FRAGMENTO DE LA PÁGINA
>>

De chaval le daba mucho al baloncesto, una auténtica pasión que los años no han sido capaces de apagar, pese a que nunca se me diera demasiado bien. Por entonces, ser uno de los más altos del equipo era mérito suficiente para jugar de titular en las Ligas Escolares. De hecho, fui titular en casi todos los partidos de todas las temporadas que disputé. Y digo casi siempre porque hubo una ocasión en la que no fue así. Y mire usted por dónde, ese día aprendí una lección magistral que no he olvidado y que me gustaría compartir contigo.
El tiempo del calentamiento se terminaba y el reloj de cuenta atrás llegaba a la barrera de los dos minutos para empezar el partido, momento en el que invariablemente Piri, nuestro entrenador, nos llamaba a todos al banquillo, anunciaba el cinco titular, daba las últimas instrucciones y recitábamos nuestro ritual de antes de cada partido: «¡¡Agustinos-uno-dos-tres-sí!!».

<<

EXTRACTO DE DATOS
>>

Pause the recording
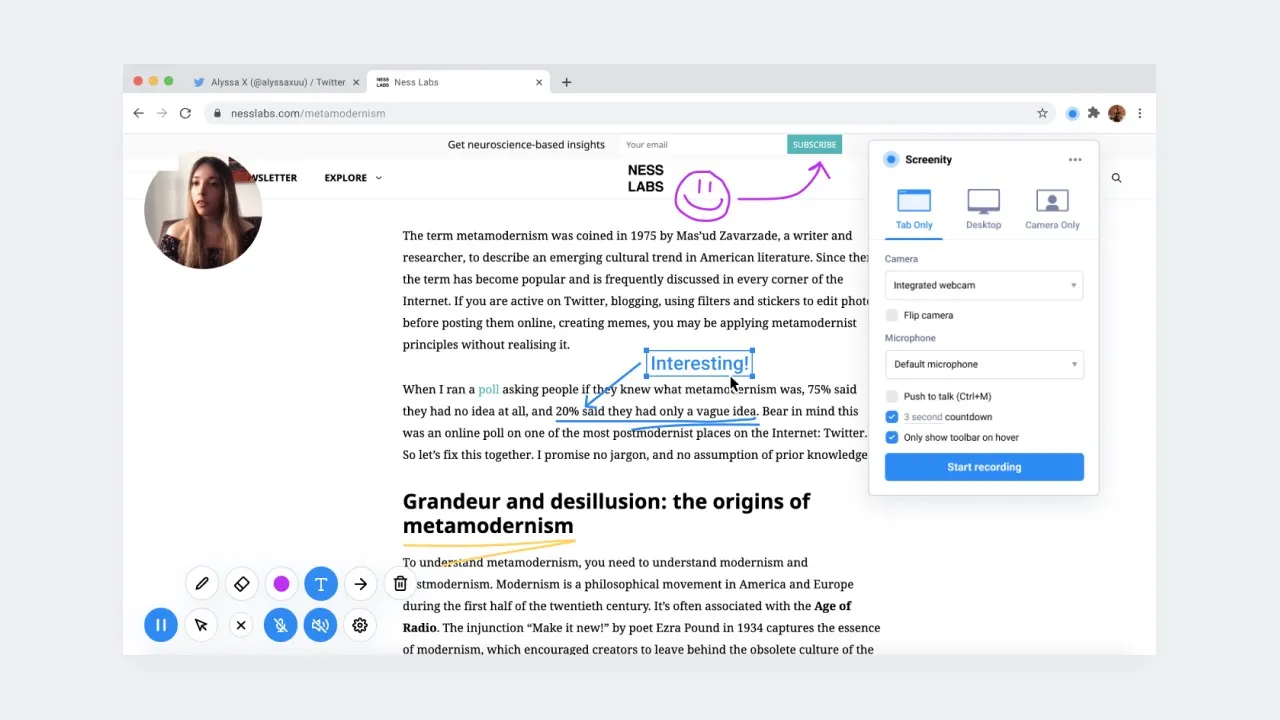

<<

TAREA A REALIZAR
Prosiga el relato sobre el baloncesto escolar a partir de su última frase. Las líneas de datos proceden de una fuente distinta.

RESPUESTA AL PROBLEMA
Rutinariamente, solté el balón y me dirigí al trote hacia el banquillo, consciente de que Piri no era muy amigo de desobediencias ni esperas. Por el camino, me fui desprendiendo mecánicamente de los pantalones del chándal y de esa sudadera de Los Lakers que siempre llevaba en las rondas de calentamiento porque creía que me daba suerte. No fue hasta llegar al corro cuando vi que todos estaban callados y nuestro entrenador, siempre trajeado y engominado al estilo de un Pat Riley de equipo de barrio, me miraba furiosamente, fulminándome con la mirada.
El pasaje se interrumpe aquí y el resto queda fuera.